Work task
Take the line containing "The width and" through the last line of the data and retype those lines exactly. Pictures do not belong in the copy.
** Opening Extracted entries block **
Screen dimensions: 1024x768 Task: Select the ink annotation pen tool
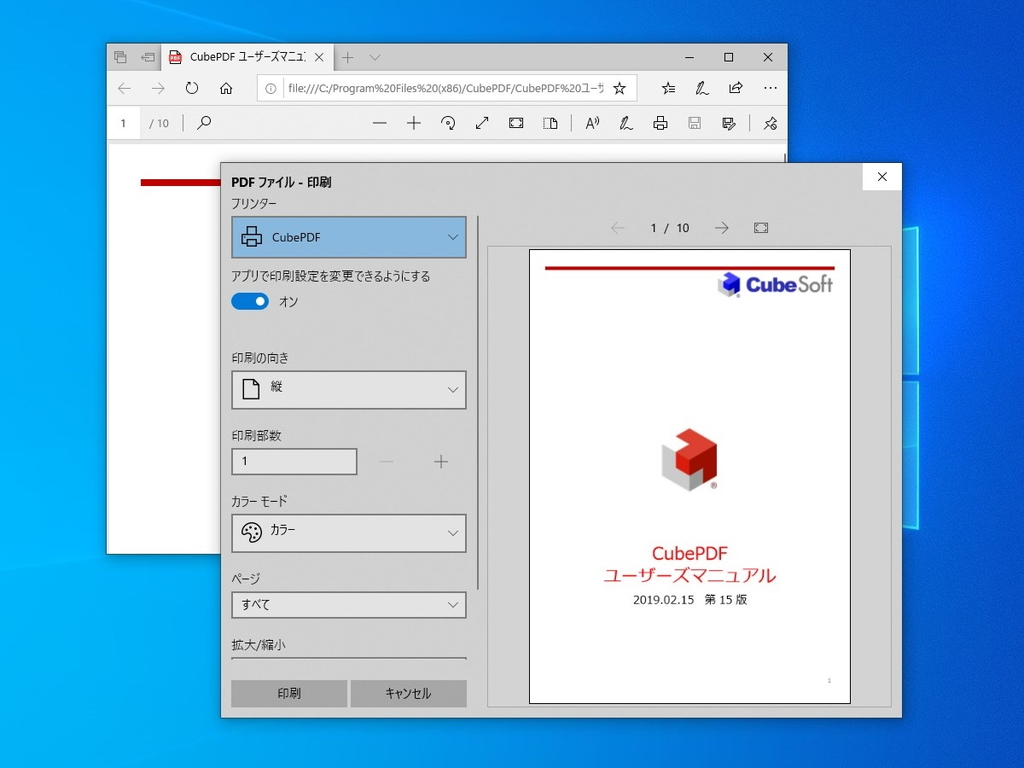point(625,122)
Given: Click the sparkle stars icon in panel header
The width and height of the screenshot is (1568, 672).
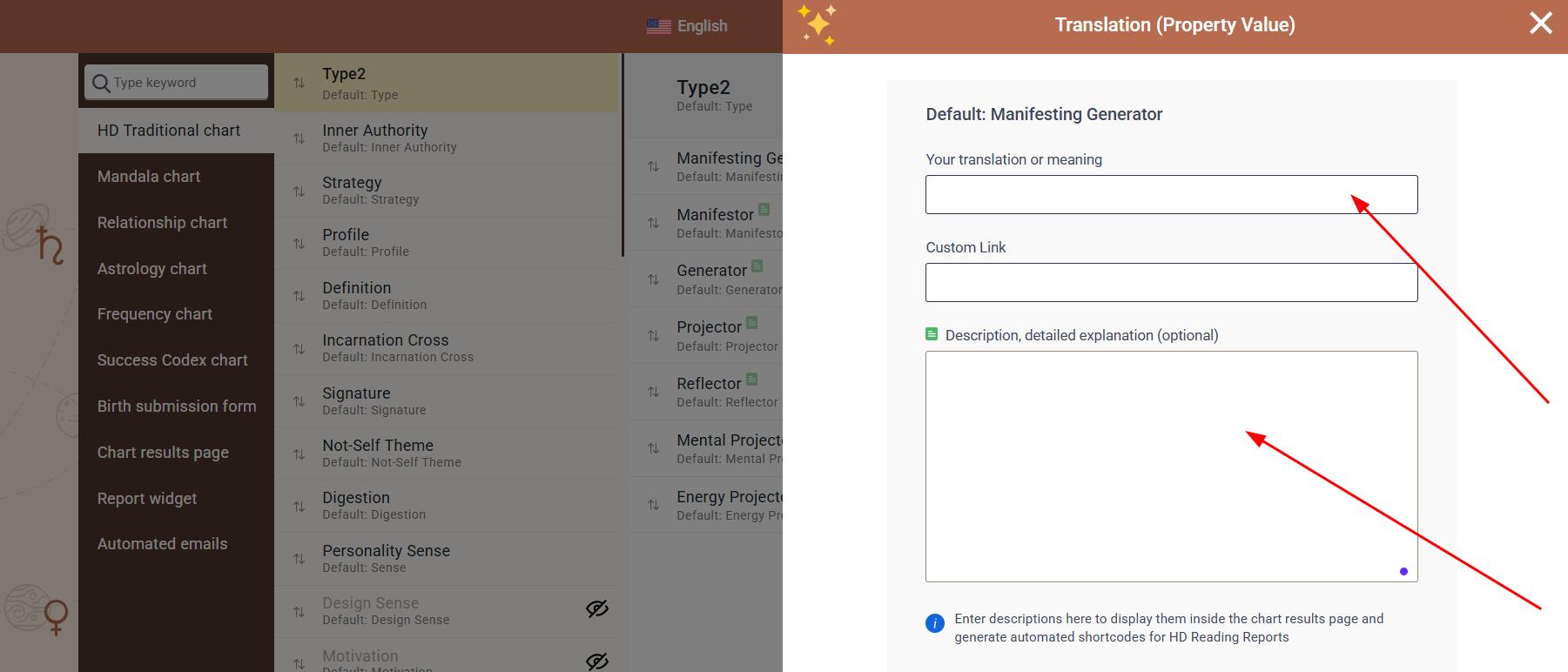Looking at the screenshot, I should [817, 25].
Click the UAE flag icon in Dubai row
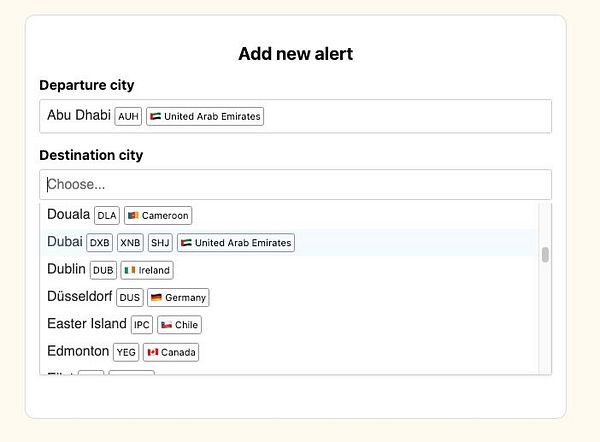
** Closing Extracted entries block **
Exercise solution
The width and height of the screenshot is (1568, 672).
Looking at the screenshot, I should [817, 25].
Click the UAE flag icon in Dubai row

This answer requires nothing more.